■ **DATA FOR THIS EXERCISE**
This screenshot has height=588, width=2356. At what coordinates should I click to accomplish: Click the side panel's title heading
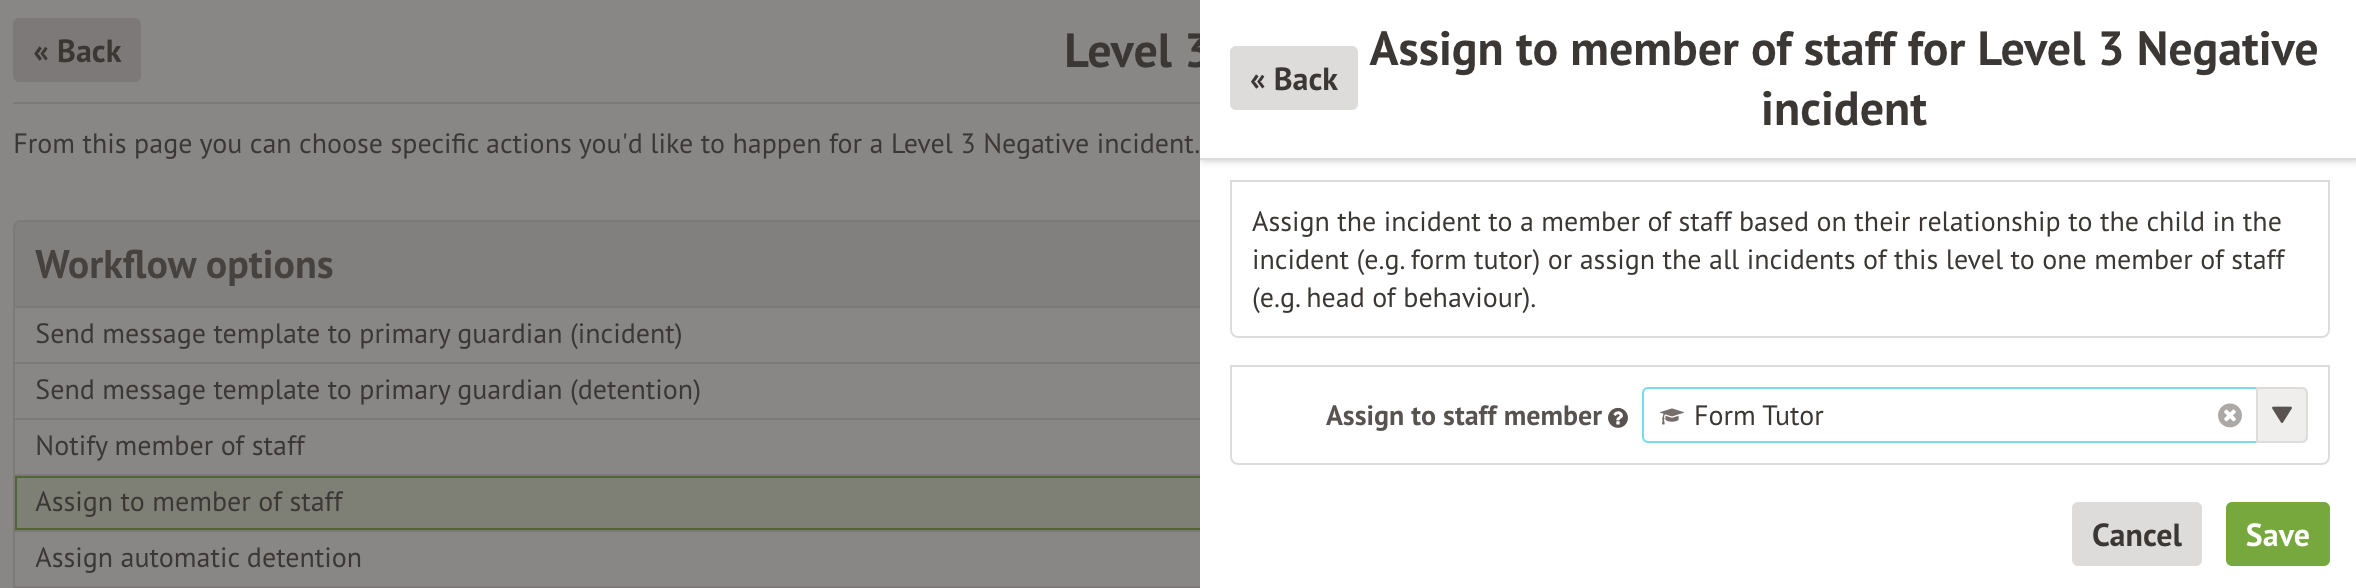pyautogui.click(x=1843, y=78)
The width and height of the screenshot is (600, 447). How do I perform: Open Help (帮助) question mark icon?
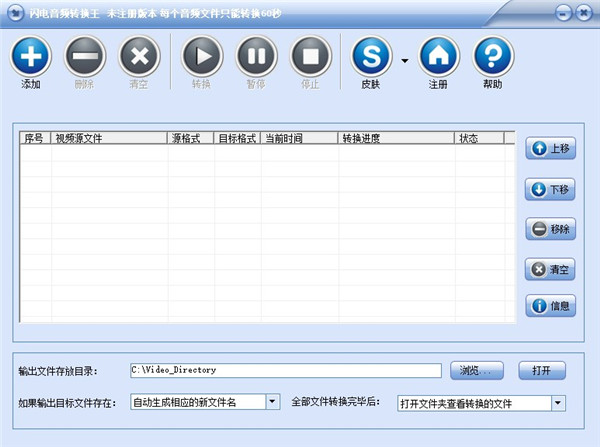492,56
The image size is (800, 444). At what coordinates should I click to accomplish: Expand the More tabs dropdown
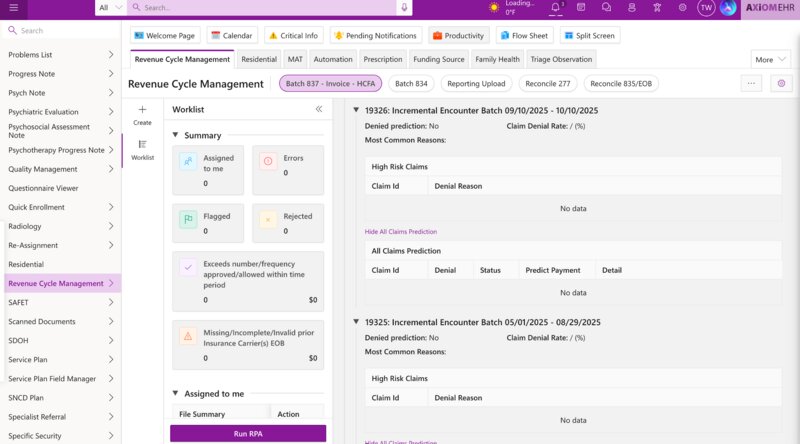click(x=770, y=59)
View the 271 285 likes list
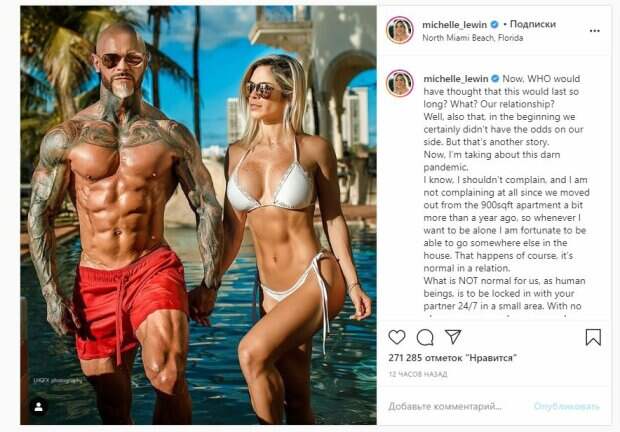This screenshot has height=432, width=620. 453,358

■ **WHAT TO PRODUCE**
Write every line above again exactly, but leave the pictures out.

■ **ANSWER SPACE**
This screenshot has height=588, width=2356. At what coordinates should I click to accomplish: Click the side panel's title heading
pyautogui.click(x=1843, y=78)
The width and height of the screenshot is (600, 447). How do I perform: Open Help (帮助) question mark icon?
492,56
The image size is (800, 444). At what coordinates should I click to accomplish: Expand the More tabs dropdown
click(x=770, y=59)
View the 271 285 likes list
This screenshot has height=432, width=620. 453,358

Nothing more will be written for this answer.